Lanzmann entraîne Caroline Ducey au Silencio, où il a travaillé. Le Silencio est un club privé parisien situé à une vingtaine de mètres de l’endroit où fut assassiné Jaurès et où la couleur dominante est le noir. On ne s’étonnera pas de ce choix légèrement funèbre lorsqu’on sait que la décoration des lieux a été conçue par David Lynch. Ce club – qui a un frère jumeau à Los Angeles – inclut une salle avec une scène où comédiens et metteurs en scène peuvent venir créer, tester des spectacles. L’art pour l’art. L’argent n’entre pas dans ces « échanges ». Pas encore de négociations avec des ayants droit. Caroline Ducey fait cependant parvenir une note d’intention à Bernard Comment, qui, à la faveur d’un voyage à New York, en transmet la teneur à Anna Strasberg, seconde femme de Lee Strasberg. « Monroe avait précisé dans son testament, rédigé alors qu’elle n’avait que trente ans, que, s’il lui arrivait quelque chose, tous ses effets personnels devraient être remis aux Strasberg. » Lee Strasberg avait été l’un des fondateurs de l’Actors Studio, que fréquenta Marilyn Monroe (une scission a eu lieu depuis : la famille Strasberg a claqué la porte de l’Actors Studio pour fonder le Strasberg Institute, où Ducey a d’ailleurs fait un stage en octobre dernier).

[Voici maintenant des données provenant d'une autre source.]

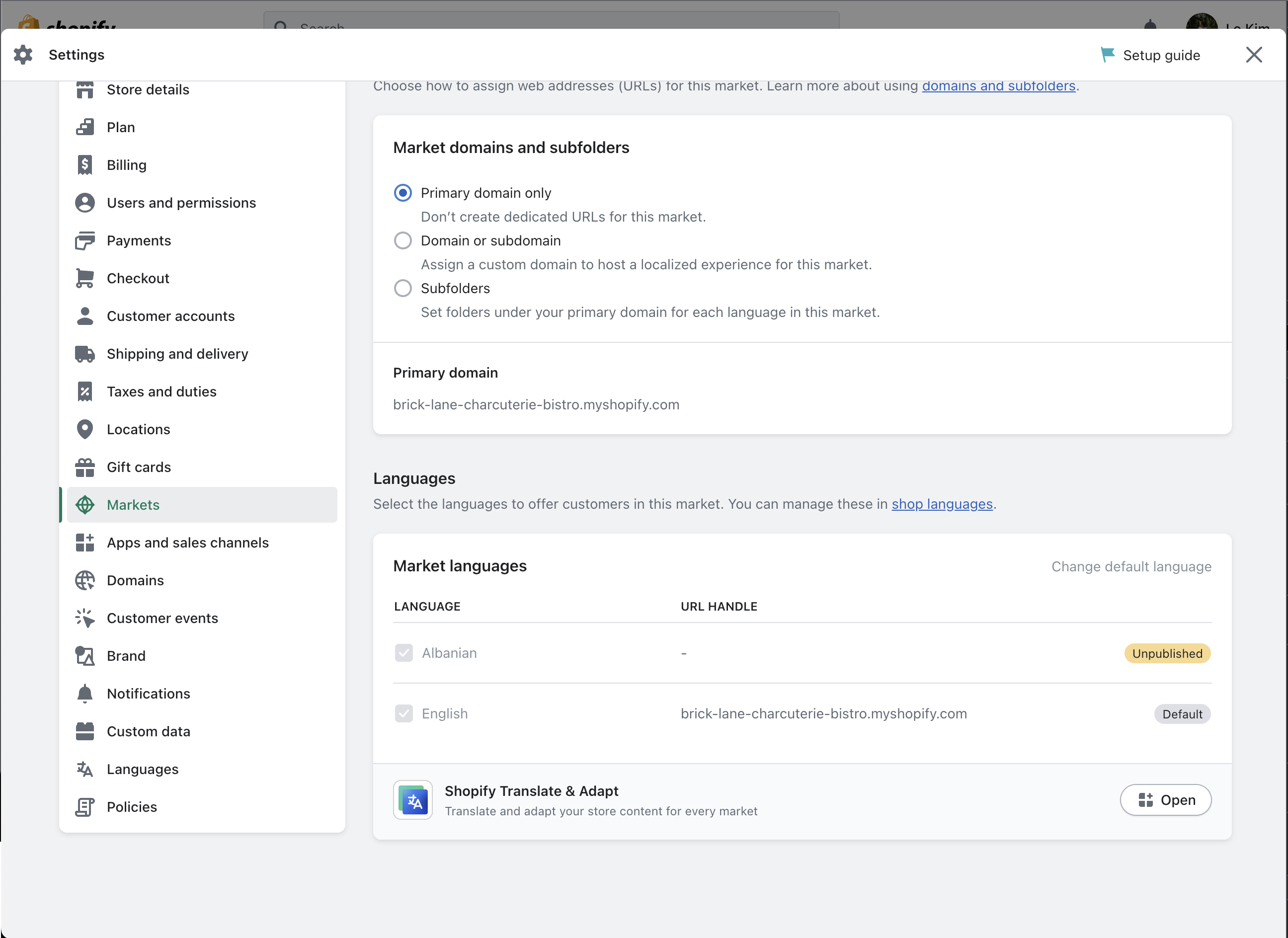Toggle the English language checkbox
1288x938 pixels.
pyautogui.click(x=404, y=714)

Si l’identification des textes se fait assez vite sur la base des trois thèmes cités, elle doit être complétée par le sentiment d’un « trajet » destiné à « reconstruire quelqu’un ». « Pour produire le rythme d’un corps, j’ai compris qu’il fallait que je sois accompagnée par deux musiciens. » Sur la demande de la comédienne, David Lanzmann commence à tapoter sur son clavier. Il ne tarde pas à élaborer une véritable bande-son avec la complicité du guitariste Fred Sachs. Mais cette bande n’est pas enregistrée. C’est ce qu’auraient souhaité, parce que c’eût été plus simple, certains théâtres auxquels le spectacle a été proposé. Mais Ducey tient à ce que les deux musiciens soient véritablement présents à ses côtés. La comédienne de théâtre Marie-Sohna Condé intervient pour aider à la mise en place définitive de ce spectacle de soixante-cinq minutes. « Il y avait un certain temps que je n’étais pas remontée sur une scène. Elle m’a guidée. »

Caroline Ducey @LT Hugo

Il ne reste plus alors qu’à sortir paperasses et stylos pour signer des contrats en bonne et due forme.

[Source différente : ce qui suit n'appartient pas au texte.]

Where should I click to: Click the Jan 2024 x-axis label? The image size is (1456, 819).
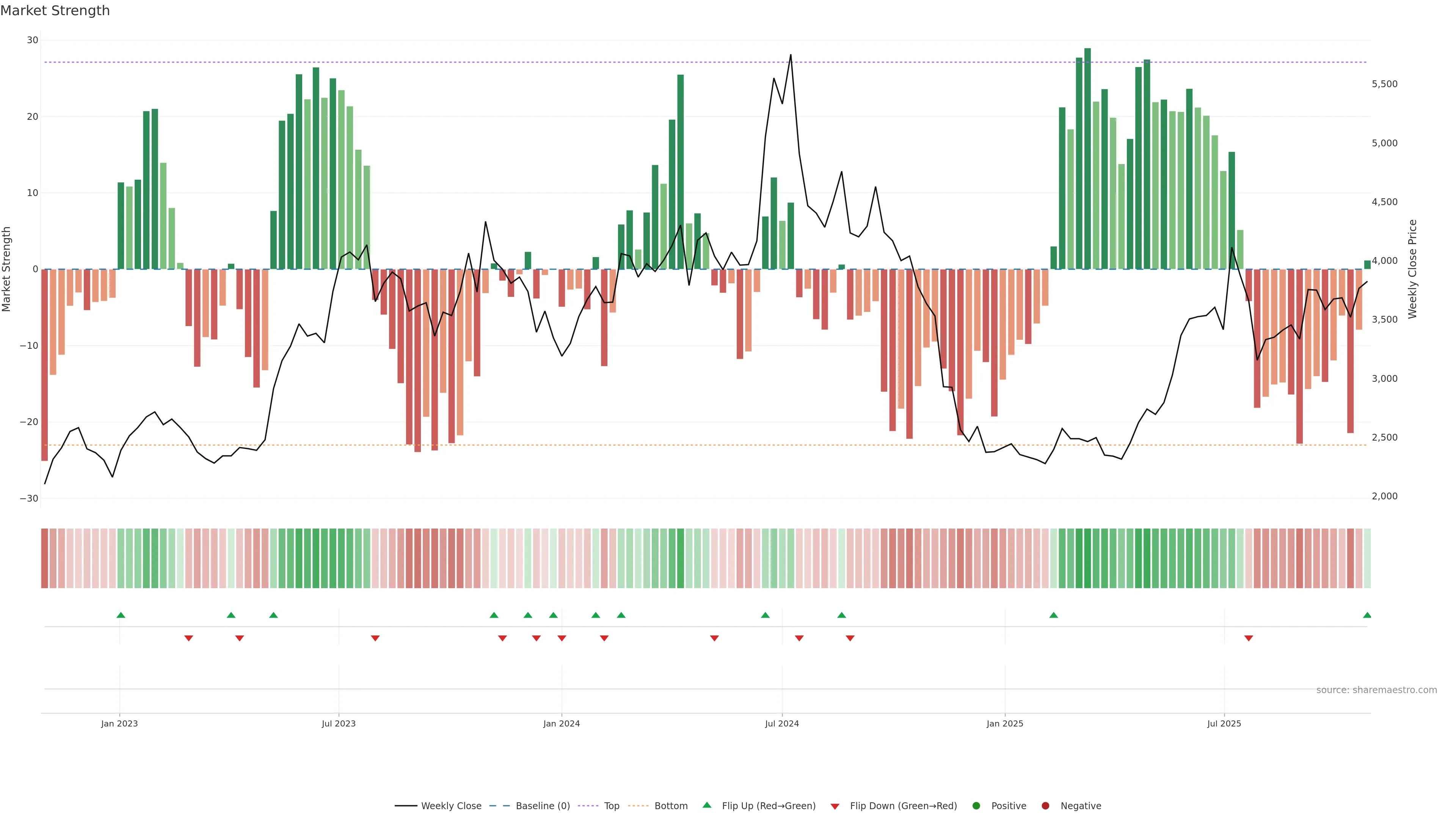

Caroline Ducey rappelle Bernard Comment, mais celui-ci lui explique — un peu tardivement — qu’elle doit désormais se débrouiller toute seule, puisqu’il n’est plus en rapport avec Anna Strasberg, mais il lui donne les coordonnées de l’avocat qui la représente. Ducey reprend sa note d’intention initiale et l’envoie donc à cet avocat. Elle explique qu’elle n’est pas ce qu’on pourrait appeler une fan de Marilyn, mais qu’elle pense que son spectacle pourrait faire du bien à toute personne qui, comme elle(s), a « touché le fond », et qu’elle a, gravée dans l’esprit, cette déclaration des Fragments : « Le manque d’amour solide et d’attention avec pour conséquence la méfiance et la peur du monde, je n’en ai rien retiré de bien, excepté ce que cela m’a appris des besoins essentiels des tout-petits, des malades et des faibles. » Et c’est d’ailleurs pourquoi elle n’exclut pas de présenter ce spectacle dans un théâtre situé dans un quartier défavorisé de Paris.

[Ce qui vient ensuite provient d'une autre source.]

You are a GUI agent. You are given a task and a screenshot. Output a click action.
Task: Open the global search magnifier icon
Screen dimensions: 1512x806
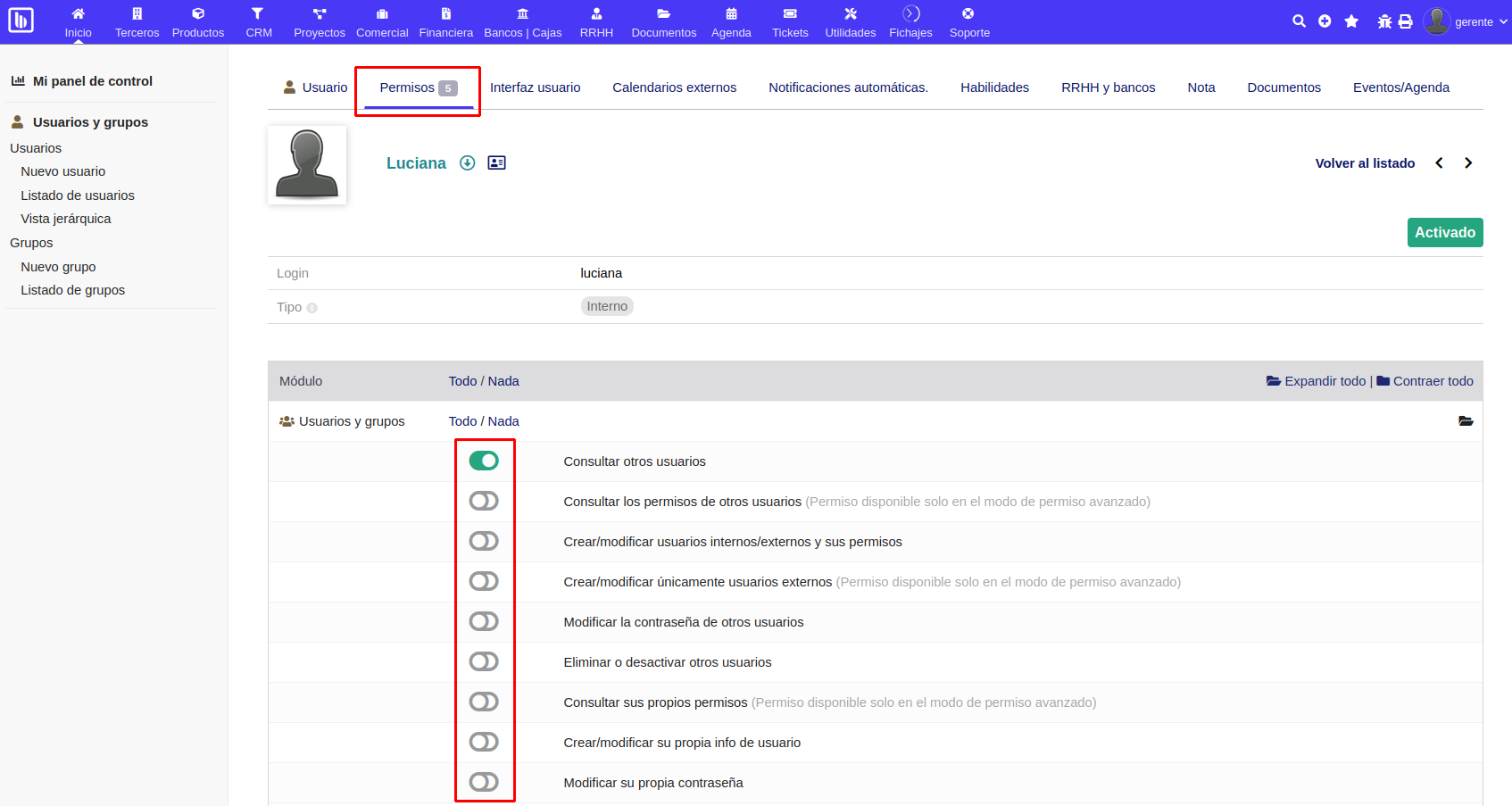[x=1300, y=21]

En attendant, ce sera donc à Avignon, du 5 au 28 juillet, à l’ATYPIK Théâtre. Avec la bénédiction de Madame Strasberg.

Après cela, théâtre encore ou retour au cinéma ? Elementary, my dear Watson : théâtre encore et retour au cinéma en même temps, puisqu’il est question d’une adaptation cinématographique, par le réalisateur sénégalais Joseph Gaï Ramaka, de la pièce de Bernard-Marie Koltès Combat de nègres et de chien. Caroline Ducey est d’ores et déjà conquise par la rigueur classique du scénario.

FAL

PS : On pourra lire les textes de Marilyn Monroe dans l’édition poche : Fragments, Poèmes, écrits intimes, lettres, Points, juin 2012, 272 pages, 12 euros.

Le Blu-ray britannique de Romance est édité chez Second Sight et inclut, outre l’interview de Caroline Ducey, une interview de la réalisatrice Catherine Breillat et une interview du producteur Jean-François Lepetit.